**Stated task:** Copy the lines of the records below verbatim, starting at the line containing "Where should I click to: Collapse" and ending at the line containing "Action: tap(235, 424)", with both of those lines included.

Stored records
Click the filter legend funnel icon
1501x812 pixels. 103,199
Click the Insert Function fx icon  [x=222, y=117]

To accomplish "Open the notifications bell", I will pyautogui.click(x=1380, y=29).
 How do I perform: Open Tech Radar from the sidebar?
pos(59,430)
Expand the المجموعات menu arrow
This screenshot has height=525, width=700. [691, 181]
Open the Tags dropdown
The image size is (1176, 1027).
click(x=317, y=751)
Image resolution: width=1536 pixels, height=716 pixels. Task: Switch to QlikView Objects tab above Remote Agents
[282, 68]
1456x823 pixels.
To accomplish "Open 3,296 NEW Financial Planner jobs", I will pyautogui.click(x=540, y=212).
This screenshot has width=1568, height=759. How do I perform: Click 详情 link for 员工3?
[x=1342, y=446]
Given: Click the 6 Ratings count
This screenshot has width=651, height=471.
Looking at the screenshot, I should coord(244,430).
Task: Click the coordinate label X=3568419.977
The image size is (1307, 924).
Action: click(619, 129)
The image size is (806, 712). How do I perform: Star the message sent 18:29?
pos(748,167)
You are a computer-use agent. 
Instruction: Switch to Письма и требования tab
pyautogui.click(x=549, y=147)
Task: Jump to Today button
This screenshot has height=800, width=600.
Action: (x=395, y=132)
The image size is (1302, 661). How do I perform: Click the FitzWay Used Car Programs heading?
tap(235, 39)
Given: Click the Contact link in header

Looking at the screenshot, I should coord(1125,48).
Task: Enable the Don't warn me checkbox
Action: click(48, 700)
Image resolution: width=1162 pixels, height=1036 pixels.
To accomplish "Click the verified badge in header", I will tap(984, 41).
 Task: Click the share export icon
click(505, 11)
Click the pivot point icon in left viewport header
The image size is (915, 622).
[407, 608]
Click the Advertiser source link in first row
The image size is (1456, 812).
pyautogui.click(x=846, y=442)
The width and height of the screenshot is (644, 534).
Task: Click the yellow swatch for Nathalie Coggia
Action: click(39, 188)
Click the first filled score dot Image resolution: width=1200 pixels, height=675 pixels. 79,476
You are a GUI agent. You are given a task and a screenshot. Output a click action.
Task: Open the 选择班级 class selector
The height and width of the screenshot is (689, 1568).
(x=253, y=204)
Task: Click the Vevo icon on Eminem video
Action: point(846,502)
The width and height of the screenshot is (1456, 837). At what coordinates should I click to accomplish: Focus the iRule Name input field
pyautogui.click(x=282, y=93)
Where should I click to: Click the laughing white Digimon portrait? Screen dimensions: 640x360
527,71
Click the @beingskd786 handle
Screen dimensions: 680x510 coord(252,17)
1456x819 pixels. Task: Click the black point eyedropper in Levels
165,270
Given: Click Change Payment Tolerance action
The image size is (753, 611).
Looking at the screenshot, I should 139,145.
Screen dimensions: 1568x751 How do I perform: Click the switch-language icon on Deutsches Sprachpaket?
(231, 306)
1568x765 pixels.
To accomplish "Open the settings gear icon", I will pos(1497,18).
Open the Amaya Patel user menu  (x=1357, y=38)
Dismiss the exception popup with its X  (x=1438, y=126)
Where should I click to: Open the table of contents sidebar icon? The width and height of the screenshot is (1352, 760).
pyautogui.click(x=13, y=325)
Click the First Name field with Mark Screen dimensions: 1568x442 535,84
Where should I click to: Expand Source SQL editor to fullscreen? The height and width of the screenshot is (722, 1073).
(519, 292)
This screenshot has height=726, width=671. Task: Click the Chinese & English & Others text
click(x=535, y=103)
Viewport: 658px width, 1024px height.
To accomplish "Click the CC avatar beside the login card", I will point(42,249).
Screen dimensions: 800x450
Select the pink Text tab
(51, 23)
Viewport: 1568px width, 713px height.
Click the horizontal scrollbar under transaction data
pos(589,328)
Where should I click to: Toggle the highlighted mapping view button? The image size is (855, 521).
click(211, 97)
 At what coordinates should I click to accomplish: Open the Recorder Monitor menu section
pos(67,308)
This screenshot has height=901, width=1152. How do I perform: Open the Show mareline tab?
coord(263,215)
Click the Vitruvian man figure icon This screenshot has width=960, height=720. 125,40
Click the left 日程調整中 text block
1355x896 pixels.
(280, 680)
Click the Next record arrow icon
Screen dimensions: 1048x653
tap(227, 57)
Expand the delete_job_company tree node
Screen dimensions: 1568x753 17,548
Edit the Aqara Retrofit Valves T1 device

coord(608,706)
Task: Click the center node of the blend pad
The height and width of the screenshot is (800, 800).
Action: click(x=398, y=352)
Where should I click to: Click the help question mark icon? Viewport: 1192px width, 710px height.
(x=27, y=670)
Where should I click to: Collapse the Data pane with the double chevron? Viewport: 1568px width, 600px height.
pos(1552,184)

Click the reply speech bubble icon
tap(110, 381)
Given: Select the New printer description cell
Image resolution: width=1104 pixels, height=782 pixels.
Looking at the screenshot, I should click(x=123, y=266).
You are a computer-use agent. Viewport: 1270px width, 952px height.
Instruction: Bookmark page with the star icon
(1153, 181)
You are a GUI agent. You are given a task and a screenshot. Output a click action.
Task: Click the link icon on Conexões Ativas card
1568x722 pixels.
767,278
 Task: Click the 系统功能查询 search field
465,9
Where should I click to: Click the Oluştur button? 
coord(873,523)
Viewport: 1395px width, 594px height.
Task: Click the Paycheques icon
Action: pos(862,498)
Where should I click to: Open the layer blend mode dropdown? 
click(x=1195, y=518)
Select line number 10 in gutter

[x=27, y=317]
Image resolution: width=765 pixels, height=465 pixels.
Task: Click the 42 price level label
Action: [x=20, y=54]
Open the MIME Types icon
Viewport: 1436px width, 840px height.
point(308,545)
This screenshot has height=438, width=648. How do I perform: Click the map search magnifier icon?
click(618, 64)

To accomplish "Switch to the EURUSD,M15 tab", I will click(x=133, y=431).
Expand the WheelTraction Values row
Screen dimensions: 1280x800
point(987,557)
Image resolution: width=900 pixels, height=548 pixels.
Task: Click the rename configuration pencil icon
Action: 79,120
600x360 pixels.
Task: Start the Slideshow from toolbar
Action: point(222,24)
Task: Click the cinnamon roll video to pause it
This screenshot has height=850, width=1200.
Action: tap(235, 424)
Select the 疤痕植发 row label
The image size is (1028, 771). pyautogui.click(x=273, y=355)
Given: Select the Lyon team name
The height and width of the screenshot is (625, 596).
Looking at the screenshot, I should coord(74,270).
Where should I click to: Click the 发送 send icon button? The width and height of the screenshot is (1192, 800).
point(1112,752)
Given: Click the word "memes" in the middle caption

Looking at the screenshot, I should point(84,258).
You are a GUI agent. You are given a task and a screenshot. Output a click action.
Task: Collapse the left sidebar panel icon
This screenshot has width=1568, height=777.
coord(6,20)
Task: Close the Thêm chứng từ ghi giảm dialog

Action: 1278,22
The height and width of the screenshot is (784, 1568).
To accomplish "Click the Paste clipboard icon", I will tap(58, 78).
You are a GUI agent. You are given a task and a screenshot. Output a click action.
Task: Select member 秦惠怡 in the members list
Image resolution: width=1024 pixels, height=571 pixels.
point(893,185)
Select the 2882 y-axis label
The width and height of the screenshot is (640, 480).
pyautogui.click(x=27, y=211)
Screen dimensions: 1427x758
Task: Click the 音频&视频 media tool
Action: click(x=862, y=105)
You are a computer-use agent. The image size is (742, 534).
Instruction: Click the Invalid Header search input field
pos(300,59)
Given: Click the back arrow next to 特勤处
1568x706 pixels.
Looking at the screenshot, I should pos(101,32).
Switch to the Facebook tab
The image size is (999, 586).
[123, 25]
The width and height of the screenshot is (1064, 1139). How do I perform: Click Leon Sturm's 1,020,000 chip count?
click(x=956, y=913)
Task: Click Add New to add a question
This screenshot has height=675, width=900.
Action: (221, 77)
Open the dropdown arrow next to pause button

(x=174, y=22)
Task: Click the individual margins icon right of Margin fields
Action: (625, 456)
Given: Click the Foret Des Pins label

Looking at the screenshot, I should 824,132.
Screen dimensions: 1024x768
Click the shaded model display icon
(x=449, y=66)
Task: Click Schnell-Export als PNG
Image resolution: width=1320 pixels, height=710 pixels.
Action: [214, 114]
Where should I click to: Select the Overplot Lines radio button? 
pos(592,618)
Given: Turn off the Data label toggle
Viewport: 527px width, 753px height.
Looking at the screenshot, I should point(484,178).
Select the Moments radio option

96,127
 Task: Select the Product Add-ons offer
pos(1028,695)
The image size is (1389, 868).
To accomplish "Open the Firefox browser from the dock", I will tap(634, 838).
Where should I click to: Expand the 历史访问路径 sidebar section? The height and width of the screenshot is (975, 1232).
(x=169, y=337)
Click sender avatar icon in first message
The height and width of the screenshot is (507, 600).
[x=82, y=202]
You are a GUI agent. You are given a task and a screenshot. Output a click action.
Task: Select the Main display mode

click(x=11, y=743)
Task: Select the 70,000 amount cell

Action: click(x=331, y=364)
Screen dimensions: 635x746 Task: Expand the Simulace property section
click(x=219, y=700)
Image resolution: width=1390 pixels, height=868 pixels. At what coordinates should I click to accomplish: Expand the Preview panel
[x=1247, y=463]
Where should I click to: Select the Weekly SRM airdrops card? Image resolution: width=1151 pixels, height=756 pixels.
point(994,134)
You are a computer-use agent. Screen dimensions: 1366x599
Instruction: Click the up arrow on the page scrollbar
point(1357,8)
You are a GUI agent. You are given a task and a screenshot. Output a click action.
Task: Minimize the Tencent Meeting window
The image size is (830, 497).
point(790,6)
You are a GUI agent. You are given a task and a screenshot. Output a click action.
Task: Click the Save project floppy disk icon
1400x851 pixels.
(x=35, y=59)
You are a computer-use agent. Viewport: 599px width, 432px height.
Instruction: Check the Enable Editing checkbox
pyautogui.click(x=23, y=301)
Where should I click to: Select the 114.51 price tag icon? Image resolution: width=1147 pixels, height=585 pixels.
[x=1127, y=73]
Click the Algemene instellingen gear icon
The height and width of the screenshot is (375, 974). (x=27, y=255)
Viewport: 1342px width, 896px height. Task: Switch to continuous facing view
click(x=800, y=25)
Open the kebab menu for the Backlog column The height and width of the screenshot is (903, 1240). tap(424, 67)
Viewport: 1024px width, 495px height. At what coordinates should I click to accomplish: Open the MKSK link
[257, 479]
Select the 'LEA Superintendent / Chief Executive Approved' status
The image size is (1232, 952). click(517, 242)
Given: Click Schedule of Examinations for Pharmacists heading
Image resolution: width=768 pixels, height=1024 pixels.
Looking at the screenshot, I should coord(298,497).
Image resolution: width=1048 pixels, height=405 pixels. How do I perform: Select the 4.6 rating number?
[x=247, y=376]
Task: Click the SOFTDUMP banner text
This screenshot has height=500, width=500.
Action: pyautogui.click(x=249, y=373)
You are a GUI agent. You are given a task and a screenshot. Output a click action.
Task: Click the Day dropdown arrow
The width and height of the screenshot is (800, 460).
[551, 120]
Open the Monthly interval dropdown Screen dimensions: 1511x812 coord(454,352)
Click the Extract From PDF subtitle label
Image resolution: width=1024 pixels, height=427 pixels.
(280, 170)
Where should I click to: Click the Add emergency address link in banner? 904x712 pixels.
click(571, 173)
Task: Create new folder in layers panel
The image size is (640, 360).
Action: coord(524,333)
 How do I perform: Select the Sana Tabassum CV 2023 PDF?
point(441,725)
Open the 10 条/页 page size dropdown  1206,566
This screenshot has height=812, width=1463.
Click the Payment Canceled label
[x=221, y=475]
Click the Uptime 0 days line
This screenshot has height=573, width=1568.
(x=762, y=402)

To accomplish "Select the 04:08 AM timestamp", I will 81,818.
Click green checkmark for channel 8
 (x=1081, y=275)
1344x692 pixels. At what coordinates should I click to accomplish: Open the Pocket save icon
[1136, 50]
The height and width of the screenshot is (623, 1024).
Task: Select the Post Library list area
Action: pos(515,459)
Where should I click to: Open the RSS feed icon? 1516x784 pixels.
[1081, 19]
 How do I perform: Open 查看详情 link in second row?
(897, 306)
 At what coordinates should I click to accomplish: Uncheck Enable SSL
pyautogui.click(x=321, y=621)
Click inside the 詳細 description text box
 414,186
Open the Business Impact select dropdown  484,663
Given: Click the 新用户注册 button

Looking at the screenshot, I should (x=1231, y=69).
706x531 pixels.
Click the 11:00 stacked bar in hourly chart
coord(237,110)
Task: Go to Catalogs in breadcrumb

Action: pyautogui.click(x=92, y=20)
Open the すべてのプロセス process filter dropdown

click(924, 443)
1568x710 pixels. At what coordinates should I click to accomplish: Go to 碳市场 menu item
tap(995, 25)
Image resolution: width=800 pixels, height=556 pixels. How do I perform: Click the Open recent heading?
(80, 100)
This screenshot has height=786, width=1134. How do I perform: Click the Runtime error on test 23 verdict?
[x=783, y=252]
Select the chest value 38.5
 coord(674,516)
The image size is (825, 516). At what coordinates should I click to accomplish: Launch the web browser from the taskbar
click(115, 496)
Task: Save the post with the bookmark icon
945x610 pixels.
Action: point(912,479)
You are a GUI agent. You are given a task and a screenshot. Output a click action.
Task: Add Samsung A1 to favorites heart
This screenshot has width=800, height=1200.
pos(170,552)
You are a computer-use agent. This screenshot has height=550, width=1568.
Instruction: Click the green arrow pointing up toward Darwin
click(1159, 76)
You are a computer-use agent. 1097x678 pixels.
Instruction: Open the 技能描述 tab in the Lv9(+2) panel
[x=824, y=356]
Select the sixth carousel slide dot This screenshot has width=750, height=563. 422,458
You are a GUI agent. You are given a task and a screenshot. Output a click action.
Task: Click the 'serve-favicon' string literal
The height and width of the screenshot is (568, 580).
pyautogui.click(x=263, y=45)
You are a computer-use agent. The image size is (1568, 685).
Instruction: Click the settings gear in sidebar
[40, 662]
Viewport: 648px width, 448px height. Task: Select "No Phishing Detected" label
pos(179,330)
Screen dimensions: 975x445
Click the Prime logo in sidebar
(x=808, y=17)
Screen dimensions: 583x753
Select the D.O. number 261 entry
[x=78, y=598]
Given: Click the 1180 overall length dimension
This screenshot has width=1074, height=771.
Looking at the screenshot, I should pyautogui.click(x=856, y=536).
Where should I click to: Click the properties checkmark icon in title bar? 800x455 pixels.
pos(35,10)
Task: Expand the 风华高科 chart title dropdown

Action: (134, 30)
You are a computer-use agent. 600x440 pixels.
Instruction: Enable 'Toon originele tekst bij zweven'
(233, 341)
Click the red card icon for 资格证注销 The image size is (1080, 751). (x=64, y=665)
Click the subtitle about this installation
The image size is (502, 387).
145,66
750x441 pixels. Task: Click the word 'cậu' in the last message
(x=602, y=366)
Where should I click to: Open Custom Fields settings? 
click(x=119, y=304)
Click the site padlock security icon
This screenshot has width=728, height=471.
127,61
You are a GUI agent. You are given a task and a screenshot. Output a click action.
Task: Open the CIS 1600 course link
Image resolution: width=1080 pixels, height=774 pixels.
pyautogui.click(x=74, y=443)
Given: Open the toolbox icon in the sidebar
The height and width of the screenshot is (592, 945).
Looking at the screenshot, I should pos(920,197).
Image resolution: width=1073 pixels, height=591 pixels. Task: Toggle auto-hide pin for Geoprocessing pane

**Task output:**
Where should I click to: Collapse the Data pane with the double chevron? Viewport: 1568px width, 600px height.
pos(1552,184)

Click the reply speech bubble icon
tap(110, 381)
Given: Select the New printer description cell
Image resolution: width=1104 pixels, height=782 pixels.
Looking at the screenshot, I should click(x=123, y=266).
You are a computer-use agent. Viewport: 1270px width, 952px height.
Instruction: Bookmark page with the star icon
(1153, 181)
You are a GUI agent. You are given a task and a screenshot. Output a click action.
Task: Click the link icon on Conexões Ativas card
1568x722 pixels.
767,278
 Task: Click the 系统功能查询 search field
465,9
Where should I click to: Click the Oluştur button? 
coord(873,523)
Viewport: 1395px width, 594px height.
Task: Click the Paycheques icon
Action: pos(862,498)
Where should I click to: Open the layer blend mode dropdown? 
click(x=1195, y=518)
Select line number 10 in gutter

[x=27, y=317]
Image resolution: width=765 pixels, height=465 pixels.
Task: Click the 42 price level label
Action: [x=20, y=54]
Open the MIME Types icon
Viewport: 1436px width, 840px height.
point(308,545)
This screenshot has height=438, width=648. How do I perform: Click the map search magnifier icon?
click(618, 64)

To accomplish "Switch to the EURUSD,M15 tab", I will click(x=133, y=431).
Expand the WheelTraction Values row
Screen dimensions: 1280x800
point(987,557)
Image resolution: width=900 pixels, height=548 pixels.
Task: Click the rename configuration pencil icon
Action: 79,120
600x360 pixels.
Task: Start the Slideshow from toolbar
Action: point(222,24)
Task: Click the cinnamon roll video to pause it
This screenshot has height=850, width=1200.
Action: tap(235, 424)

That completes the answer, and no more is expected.